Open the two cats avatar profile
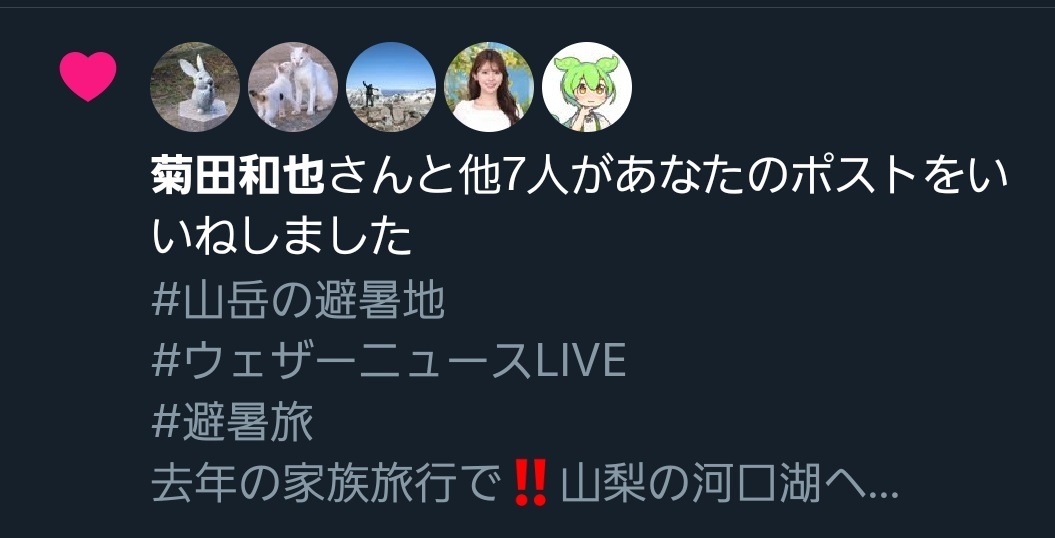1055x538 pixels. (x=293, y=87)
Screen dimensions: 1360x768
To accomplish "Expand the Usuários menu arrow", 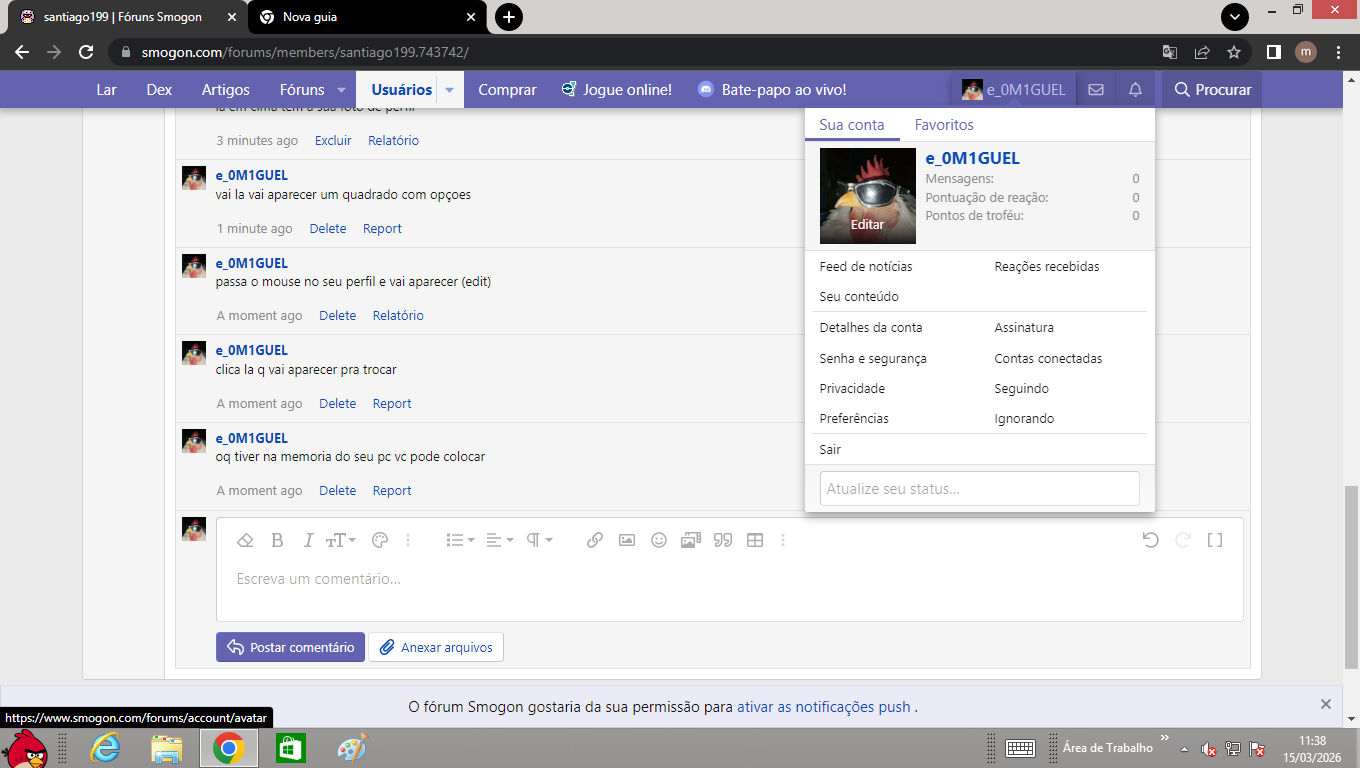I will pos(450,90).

##########

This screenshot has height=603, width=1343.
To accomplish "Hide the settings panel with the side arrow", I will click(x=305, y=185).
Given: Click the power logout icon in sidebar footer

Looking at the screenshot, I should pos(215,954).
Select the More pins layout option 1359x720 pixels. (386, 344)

##########

* _Exercise task_:
Reproduce without alteration the entries beginning at the line that contains "Given: Click the" and ending after the line that contains "Select the More".

* _Worked solution_:
Given: Click the power logout icon in sidebar footer

Looking at the screenshot, I should pos(215,954).
Select the More pins layout option 1359x720 pixels. (386, 344)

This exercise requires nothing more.